Cette recension d’ouvrage est issue de Politique étrangère (4/2013). Guillaume Garnier propose une analyse de l’ouvrage de François Cochet, Être soldat ; De la révolution à nos jours (Paris, Armand Colin, 2013, 288 pages).

être soldatFrançois Cochet est professeur d’histoire contemporaine, spécialiste de l’histoire des représentations militaires et de l’expérience combattante ainsi que de l’histoire de la captivité de guerre. Il nous propose ici une étude fouillée sur le métier militaire, considéré principalement sous les angles éthique et sociologique.

La première qualité de l’ouvrage réside dans son esprit de synthèse, qui ne le cède en rien à la précision : l’auteur peut voyager à travers plusieurs siècles en seulement quelques pages, sans s’abandonner aux simplifications abusives. François Cochet, à l’évidence, connaît bien le monde militaire, y compris dans son intimité sociétale. Il en résulte une analyse très fine sur les valeurs de ce milieu, sa culture en tant qu’institution, ses rapports avec le reste de la société, ses écoles de formation. Il y a quelque chose du Vigny de Servitude et grandeur militaires dans ce livre.

L’originalité de l’ouvrage est d’apporter une image nuancée du monde militaire. François Cochet nous retrace le tronc commun de l’éthique militaire, centré sur le rapport à la mort (pouvoir de la donner au nom des intérêts de la Nation, devoir d’en accepter le risque pour soi-même), sur l’indispensable esprit de discipline, ainsi que sur les sentiments d’honneur et de camaraderie. Au-delà de cet aspect consensuel, il souligne opportunément les fluctuations plus complexes de ce milieu sur le plan des idées politiques, du prestige qui lui a été accordé par la société, du rôle qu’il estimait devoir jouer au sein de la Nation. Par exemple, l’armée de la Révolution et de l’Empire est perçue à l’époque comme une institution de gauche, et donc objet de suspicion sous la Restauration ; ce n’est que plus tard qu’on lui accolera une étiquette de droite (Second Empire). La question de la professionnalisation des forces armées a également connu des allers-retours, sur lesquels l’auteur revient avec pédagogie.
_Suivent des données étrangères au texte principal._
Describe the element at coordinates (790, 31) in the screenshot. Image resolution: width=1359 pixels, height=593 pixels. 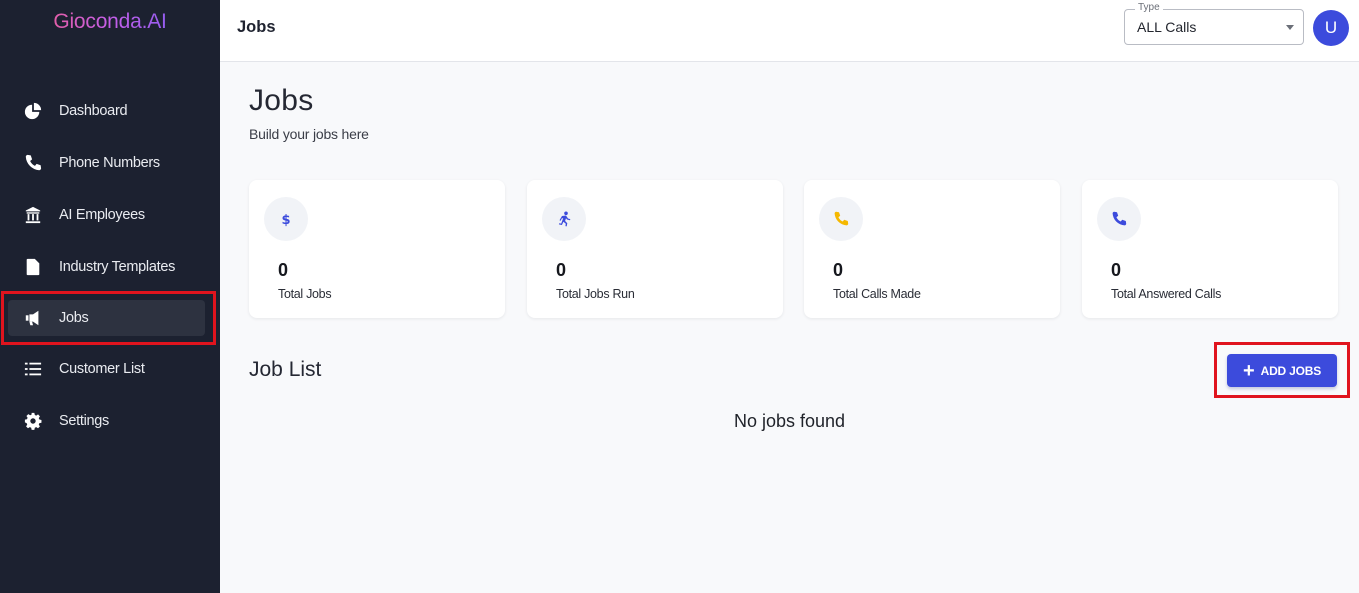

Même des sujets comme la colonisation n’ont pas, ainsi qu’on le croit souvent, suscité un enthousiasme unanime de la part de l’armée, au début de l’aventure tout au moins. S’agissant de la société française, François Cochet nous décrit les oscillations concernant les sentiments militaristes et antimilitaristes qui ont pu, eux aussi, faire des va-et-vient dans un même milieu social.

En cela, François Cochet bouscule nombre d’idées reçues avec des arguments bien étayés. Il revient avec beaucoup de nuances sur les crises douloureuses auxquelles l’armée a été mêlée, à des degrés divers (coups d’État du 18 Brumaire ou du 2 décembre 1851, crise boulangiste, affaire Dreyfus, affaire des fiches, putsch d’Alger). Ce faisant, il parvient à balayer tout manichéisme dans la perception rétrospective que l’on peut avoir de ces événements

Enfin l’auteur rappelle, s’il en était besoin, que par-delà les vicissitudes de notre histoire mouvementée des deux derniers siècles, l’armée, en tant qu’institution, s’est toujours révélée légaliste, peu encline par nature aux pronunciamientos. Le côté « Grande Muette » est peut-être aujourd’hui l’originalité ultime de cette institution, à l’heure de la communication de masse où il importe à chacun d’exprimer son point de vue.